Il faudra également tenter de remporter la 13e rente AVS ou encore l’initiative pour des crèches abordables. On sait aussi que les féminicides, les violences sexistes et sexuelles, les attaques misogynes, racistes, queerphobes ou validistes vont perdurer et qu’il s’agira de les contrer.
Il ne faut pas oublier que si les manifestations sont extrêmement importantes pour faire progresser la prise de conscience et la capacité de lutte, ce ne sont pas elles qui arrachent des améliorations concrètes. En répétant un cycle de calendrier annuel (8 mars, 14 juin, 25 novembre), les collectifs ne risquent-ils pas de s’enfermer dans une logique qui les empêcherait d’élaborer des objectifs stratégiques plus lointains ?

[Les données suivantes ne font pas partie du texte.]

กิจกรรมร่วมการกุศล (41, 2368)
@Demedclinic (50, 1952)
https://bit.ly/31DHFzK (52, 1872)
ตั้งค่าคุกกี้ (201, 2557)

En regard de l’incapacité actuelle à organiser des grèves du travail rémunéré permettant de véritablement bloquer l’économie et de faire plier la bourgeoisie, il est important de questionner la simple répétition de ce qui a été accompli jusqu’à présent. Les 14 juin 1991, 2019 et 2023 ont été cruciaux. Vue sous l’angle du féminisme, la Suisse de 2023 ne ressemble plus à celle des années 70. Une des forces à cultiver est la capacité des collectifs à se mobiliser, à ne rien lâcher, contrairement à ce qu’il s’était passé en 1991.
Comment maintenir ce mouvement vivant ? C’est un débat que les collectifs et leurs militantexs vont sans doute mener dans les semaines et mois à venir.
Nous touxtes le savons bien. C’est une chose que de revendiquer le droit de vote, l’égalité des droits entre femmes et hommes, le congé maternité ou le droit à l’avortement. C’en est une autre que d’abolir le patriarcat en tant que structure d’oppressions et de violences. Les revendications féministes ne sont pas complètement atteignables sans un changement radical de système.
L’un des plus grands succès de la Grève féministe est d’avoir mené de nombreuses personnes à conscientiser le lien essentiel entre patriarcat, capitalisme et racisme. La lutte pour abolir ces systèmes d’oppression et d’exploitation, elle, ne fait que commencer.